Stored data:
___
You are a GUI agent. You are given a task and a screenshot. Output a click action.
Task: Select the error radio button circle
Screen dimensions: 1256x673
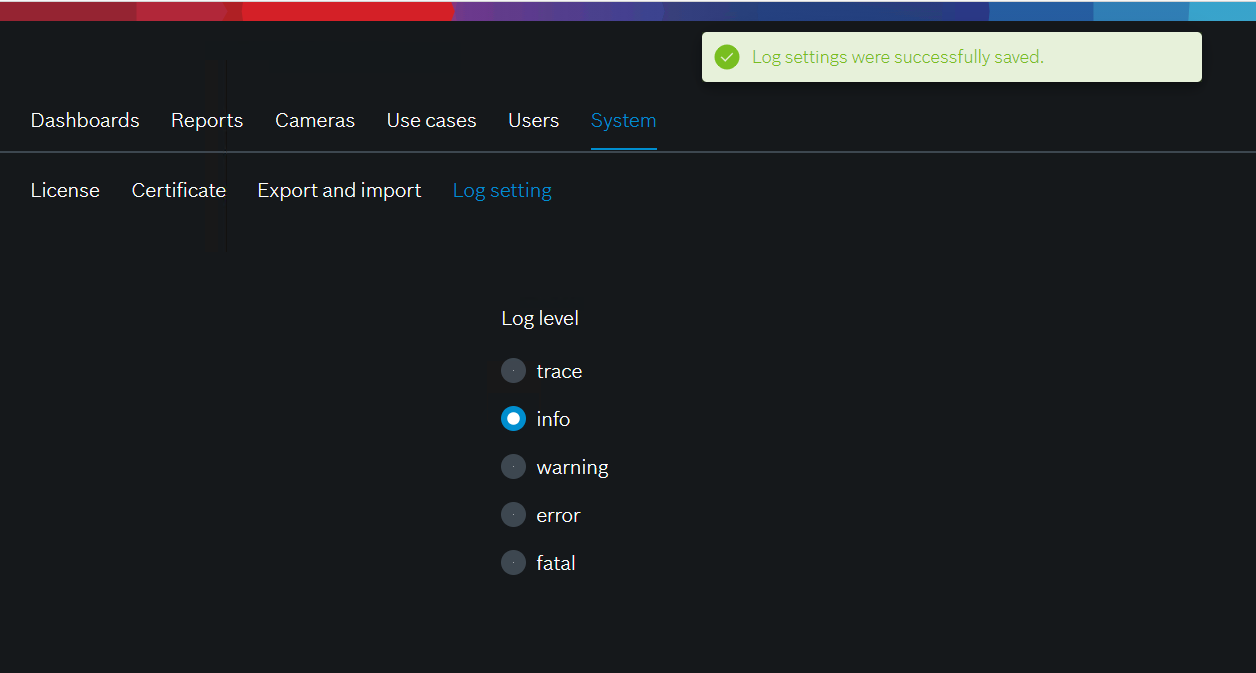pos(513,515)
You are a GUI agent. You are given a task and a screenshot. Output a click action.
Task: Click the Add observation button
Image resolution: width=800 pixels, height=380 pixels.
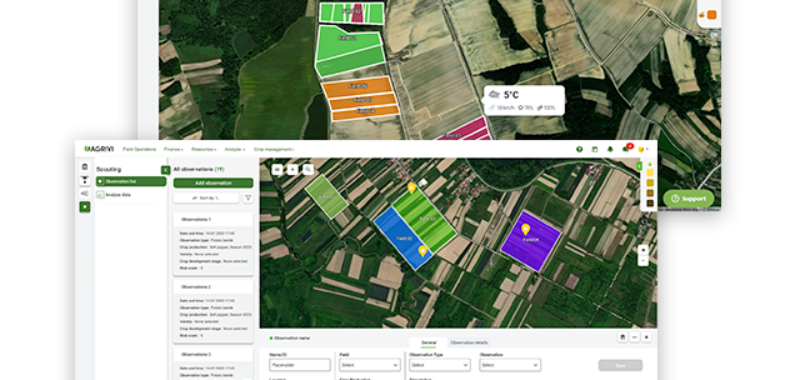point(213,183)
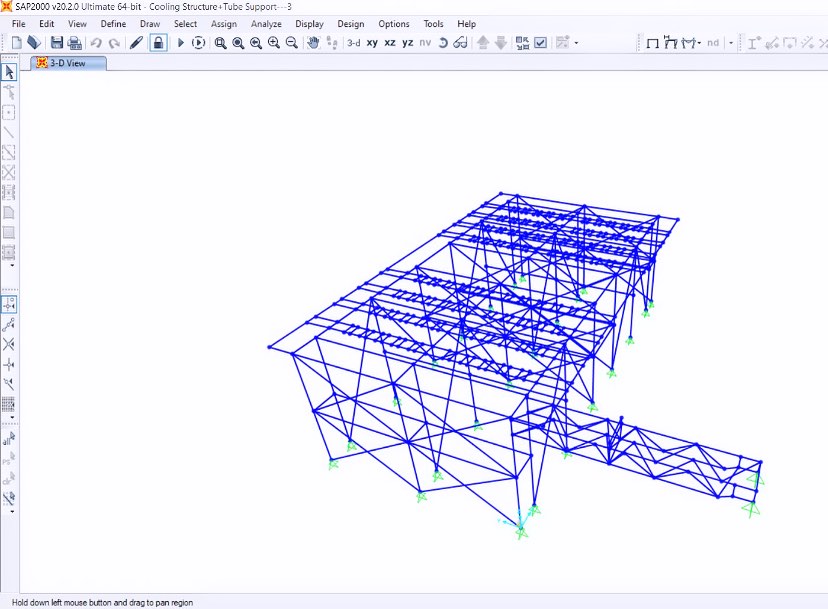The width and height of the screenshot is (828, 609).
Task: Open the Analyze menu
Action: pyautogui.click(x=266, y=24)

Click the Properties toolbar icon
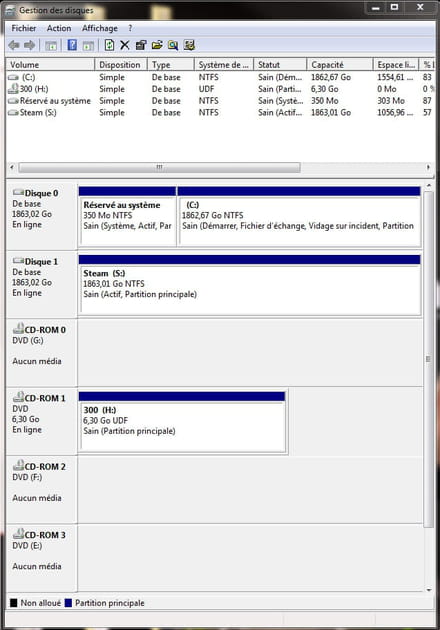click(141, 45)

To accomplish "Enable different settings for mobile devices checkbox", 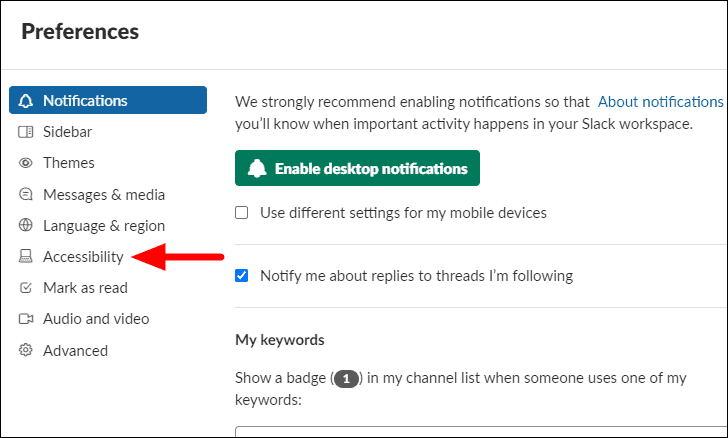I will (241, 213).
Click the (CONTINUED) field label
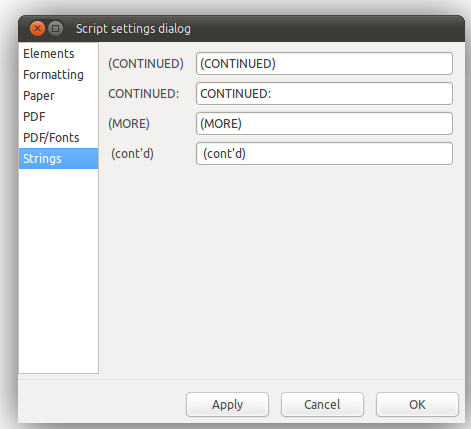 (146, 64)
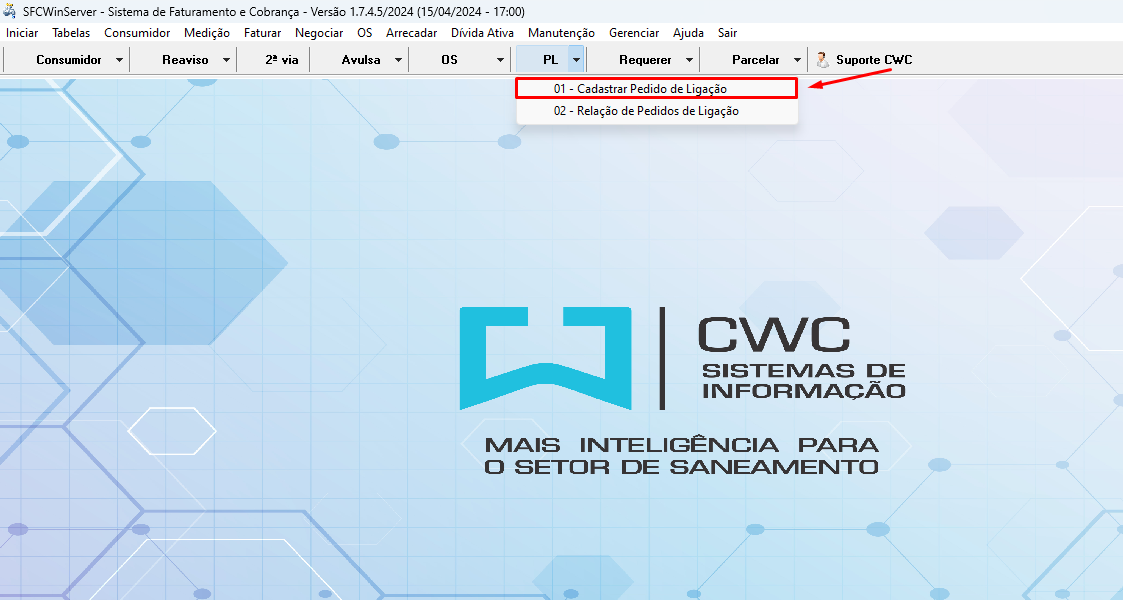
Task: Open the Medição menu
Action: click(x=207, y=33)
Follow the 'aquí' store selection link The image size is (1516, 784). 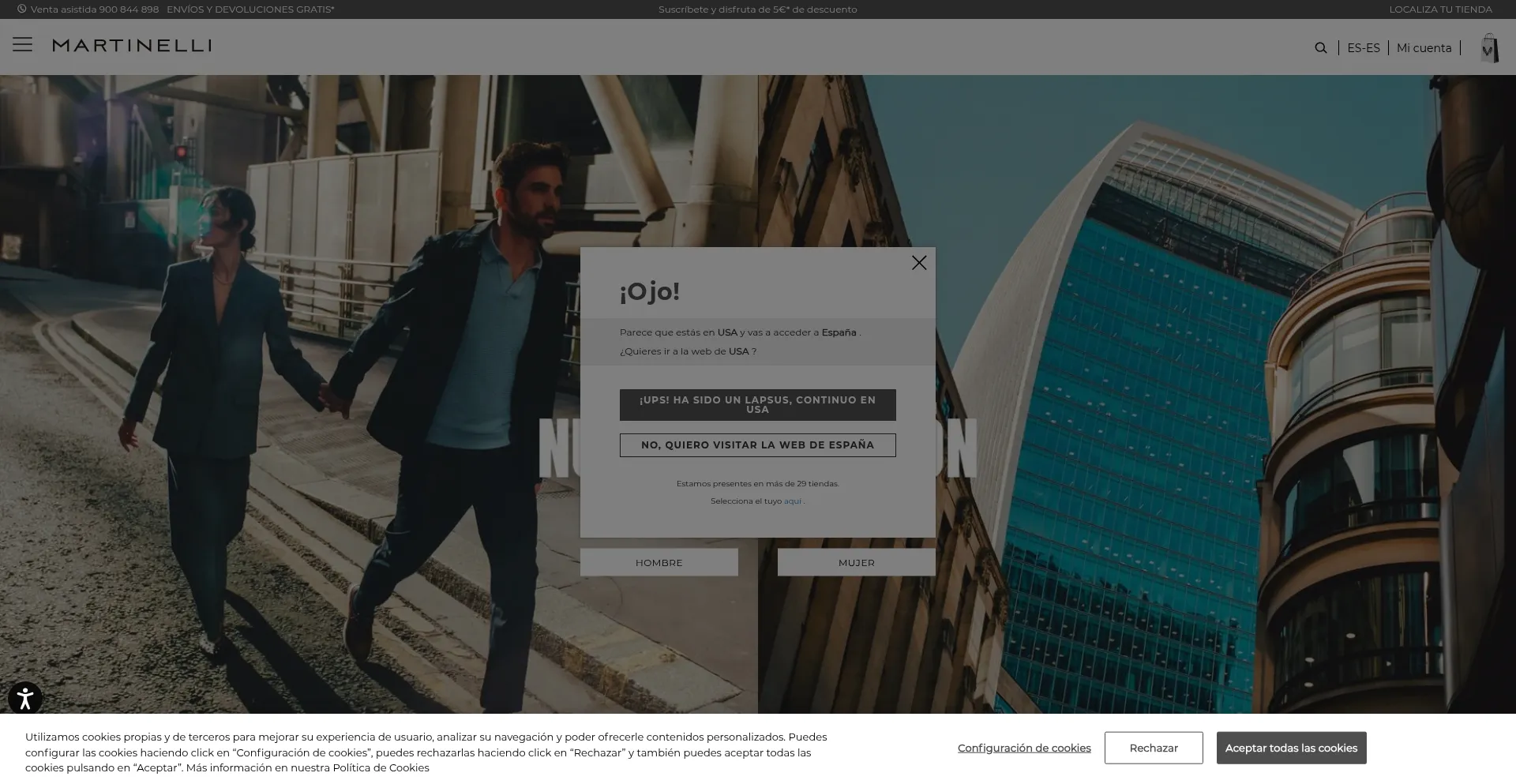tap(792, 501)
___
Determine how many lines of the records hold the word "button", giving only that number.

> PROBLEM SOLUTION: 2